A long time ago I had a friend who had a gopher job at Lloyds Insurance. He was a “runner”. He described how massively complex risk could be financed in a day. Imagine insuring a space rocket launch, how on earth do you figure out the risks? This was a real world example. Lloyds had lots of specialists, one of them was a space expert. He would set the rate, basically committing his investors to underwrite the risk. My friend would then walk/run around to all the other specialists who would only look at two things – the area of expertise and the expert. If those two lined up, the other specialists underwrote massive sums in an instant, just putting in an amount and signing their names. My friend and I were staggered by how much money was deployed in such a short time around hugely complex subjects. This was an incredibly efficient system (yes, Lloyds later blew up but that is a totally different story).

The same thing happens with Warren Buffet. A whole tribe of Buffet wannabees track him and try to follow his trades.

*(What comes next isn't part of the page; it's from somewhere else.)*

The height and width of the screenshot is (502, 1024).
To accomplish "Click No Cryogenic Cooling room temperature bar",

I call these the “super experts”, the specialists who really knows their subject cold, who have done their 10,000 hours and done well financially in those 10,000 hours. They are the same folks that journalists court as sources and that you can follow on Twitter.

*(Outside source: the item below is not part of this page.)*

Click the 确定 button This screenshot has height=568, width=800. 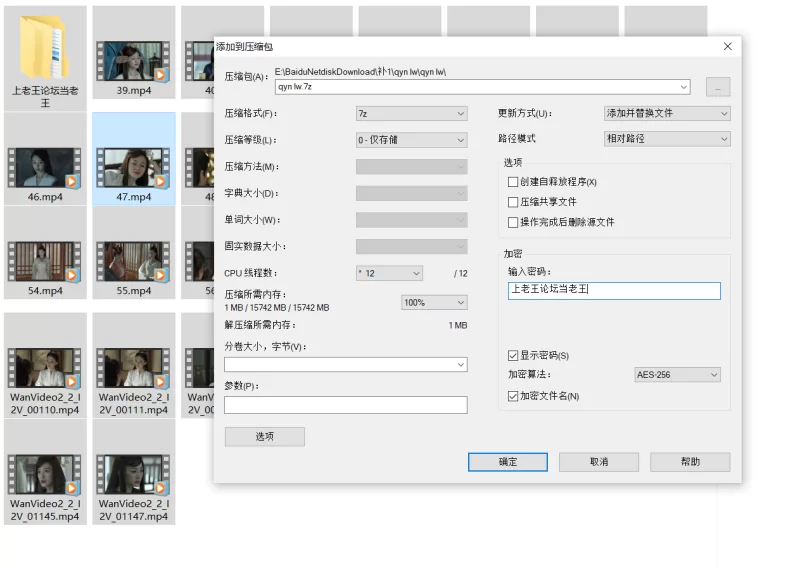(508, 462)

The point is that this is also how new ventures are financed. Like the space launch example, each venture has massive complexity and risk, but once the lead investor signs on, others follow with their checkbooks open. The Internet destroyed my friend’s runner job. Now the other experts simply Follow each other.

The VC industry – it is now an industry – has worked by herding those experts into a few funds. The funds were the gates to those experts and they charged a hefty toll to all – LP investors and entrepreneurs – for the privilege of getting access to those experts.

The folks running those funds were smart enough to know that they were not the 10,000 hours experts in all those specialist areas, so they did two things:

1. They invited those 10,000 hours super experts to co-invest in deals in their domain. This was a great win/win: – Fund got the insights and network of the super expert.
– Super expert got to invest on same terms as the Fund without any fees.

2. VC Funds pitched a more general skill as investors and venture scaling experts. Most 10,000 hours super experts don’t want to lead a round. They don’t need to work that hard and are smart enough to know that they don’t know how to do all the things that a smart VC Fund does, like setting valuation.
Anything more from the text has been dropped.